Abstract:
Big corporate companies with lots of stockholders have a direct effect on countries' economy. Thus,
studying such firms is an inevitable requirement to study on the national economy of countries and to remove the problems and to improve the performance and strategies utilized. Due to the effect of decisions related to capital structure and changes in it on the achievement of the firm's goals, several studies have been carried out regarding the effect of corporate governance mechanisms on decisions related to capital structure. But there has not been any experimental studies done regarding the effect of corporate governance on the modification speed of capital structure towards optimal capital structure. Thus, the present research has been carried out to supply evidences regarding the role of corporate governance variables and their quality in the speed of modification of capital structure towards optimal capital structure. The dependent variable in this research is the dynamicity of capital structure and the independent variable is corporate governance that is comprised of three elements as: institutional stockholders, board members' independence, and the existence of internal audit. To test the research hypotheses we have used the historical data of the years between 2009 and 2013 related to 139 firms enlisted in Tehran Stock Exchange and by using Chang & et al (2014) model. To study about the normality of research data we have done tests related to skewness and pulling and normality and in order to observe lack of self-correlation of the data we have used Durbin-Watson tests. Also in order to test the linear correlation amount between the two variables we have used Pearson's correlation coefficient. Finally the data were adjusted by multiple regression method to approve or reject the research hypotheses within the models proposed. The research results showed that corporate governance quality affects the dynamicity of capital structure and based on findings we can accept that
speed coefficient of the changes in financial leverage has been meaningful in both groups of strong
and weak corporate governance firms and this variable has affected the dynamicity of capital structure.
Machine summary:
- The effect of depreciation costs to total assts (DEP) in firms having weak corporate governance on capital structure dynamicity has been meaningful and it has not been so in firms having strong corporate governance.

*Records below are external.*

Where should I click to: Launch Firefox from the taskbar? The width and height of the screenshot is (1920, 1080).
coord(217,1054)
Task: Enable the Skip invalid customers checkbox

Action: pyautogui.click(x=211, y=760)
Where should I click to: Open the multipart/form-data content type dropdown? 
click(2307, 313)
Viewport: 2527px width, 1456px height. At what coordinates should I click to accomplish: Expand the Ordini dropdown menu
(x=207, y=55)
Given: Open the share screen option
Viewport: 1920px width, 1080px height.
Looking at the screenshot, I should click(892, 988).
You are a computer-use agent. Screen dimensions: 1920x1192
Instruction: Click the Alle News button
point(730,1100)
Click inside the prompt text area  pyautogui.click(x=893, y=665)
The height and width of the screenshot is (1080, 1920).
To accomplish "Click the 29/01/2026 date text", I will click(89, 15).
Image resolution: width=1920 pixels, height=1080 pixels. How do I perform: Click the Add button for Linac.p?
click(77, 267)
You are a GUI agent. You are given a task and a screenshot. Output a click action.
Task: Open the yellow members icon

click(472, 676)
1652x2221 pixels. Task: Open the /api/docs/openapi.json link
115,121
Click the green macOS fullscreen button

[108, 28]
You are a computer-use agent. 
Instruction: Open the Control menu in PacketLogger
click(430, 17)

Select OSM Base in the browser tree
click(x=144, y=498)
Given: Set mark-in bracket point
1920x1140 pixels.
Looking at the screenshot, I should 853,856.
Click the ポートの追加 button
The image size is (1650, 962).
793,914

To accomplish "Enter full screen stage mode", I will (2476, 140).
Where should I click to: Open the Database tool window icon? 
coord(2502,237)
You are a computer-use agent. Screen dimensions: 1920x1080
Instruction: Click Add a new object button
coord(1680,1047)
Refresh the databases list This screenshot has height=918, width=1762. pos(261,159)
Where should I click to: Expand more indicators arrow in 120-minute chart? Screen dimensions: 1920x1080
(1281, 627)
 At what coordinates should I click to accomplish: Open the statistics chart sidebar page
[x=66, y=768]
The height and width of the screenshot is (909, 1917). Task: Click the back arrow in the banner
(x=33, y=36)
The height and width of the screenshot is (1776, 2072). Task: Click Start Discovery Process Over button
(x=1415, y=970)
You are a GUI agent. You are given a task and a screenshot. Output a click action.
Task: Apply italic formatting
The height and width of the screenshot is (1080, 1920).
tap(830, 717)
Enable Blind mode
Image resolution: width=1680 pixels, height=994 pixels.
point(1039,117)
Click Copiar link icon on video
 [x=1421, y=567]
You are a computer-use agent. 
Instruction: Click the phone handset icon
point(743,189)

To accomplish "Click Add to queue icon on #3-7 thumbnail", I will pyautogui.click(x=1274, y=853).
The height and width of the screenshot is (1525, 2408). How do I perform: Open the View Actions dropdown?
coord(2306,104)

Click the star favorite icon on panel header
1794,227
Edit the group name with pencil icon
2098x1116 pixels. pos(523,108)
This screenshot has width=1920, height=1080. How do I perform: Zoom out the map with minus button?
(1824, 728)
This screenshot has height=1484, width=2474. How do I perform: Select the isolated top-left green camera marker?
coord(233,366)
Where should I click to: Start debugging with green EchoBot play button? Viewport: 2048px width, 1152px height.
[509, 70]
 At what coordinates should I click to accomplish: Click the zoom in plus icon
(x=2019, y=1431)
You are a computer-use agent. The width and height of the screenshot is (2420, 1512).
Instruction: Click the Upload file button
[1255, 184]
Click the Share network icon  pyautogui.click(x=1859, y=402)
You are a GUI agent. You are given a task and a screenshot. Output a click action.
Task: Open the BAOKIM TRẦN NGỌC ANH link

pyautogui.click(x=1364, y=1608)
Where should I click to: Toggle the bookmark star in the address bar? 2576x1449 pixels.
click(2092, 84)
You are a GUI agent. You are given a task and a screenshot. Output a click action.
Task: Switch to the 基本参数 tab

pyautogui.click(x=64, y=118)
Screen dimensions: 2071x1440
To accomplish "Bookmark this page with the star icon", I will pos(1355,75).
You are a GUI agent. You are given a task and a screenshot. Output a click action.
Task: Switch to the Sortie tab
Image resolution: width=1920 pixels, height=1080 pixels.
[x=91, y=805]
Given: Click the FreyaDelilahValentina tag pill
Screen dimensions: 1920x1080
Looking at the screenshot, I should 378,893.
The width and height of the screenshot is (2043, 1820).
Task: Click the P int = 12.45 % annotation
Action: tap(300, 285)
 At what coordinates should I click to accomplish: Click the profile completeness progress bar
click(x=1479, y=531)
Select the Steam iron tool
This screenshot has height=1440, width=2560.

- The effect of firm size equal to natural logarithm of total assets (SIZE) in firms having weak corporate governance on capital structure dynamicity has been meaningful and it has not been so in firms having strong corporate governance.
Second model adjustment To adjust the second model we used the amounts predicted- The effect of fixed assets to total assets ratio (FA) for next year capital structure in model 1 (DR* ), in a wayin both groups of weak and strong corporate governance is not meaningful.
- The effect of earning before interest and tax to total assets ratio (FBIT) in firms having weak corporate governance on capital structure dynamicity has that the values adjusted by the use of independent variables in model 1, would be placed in major values of next year capital structure.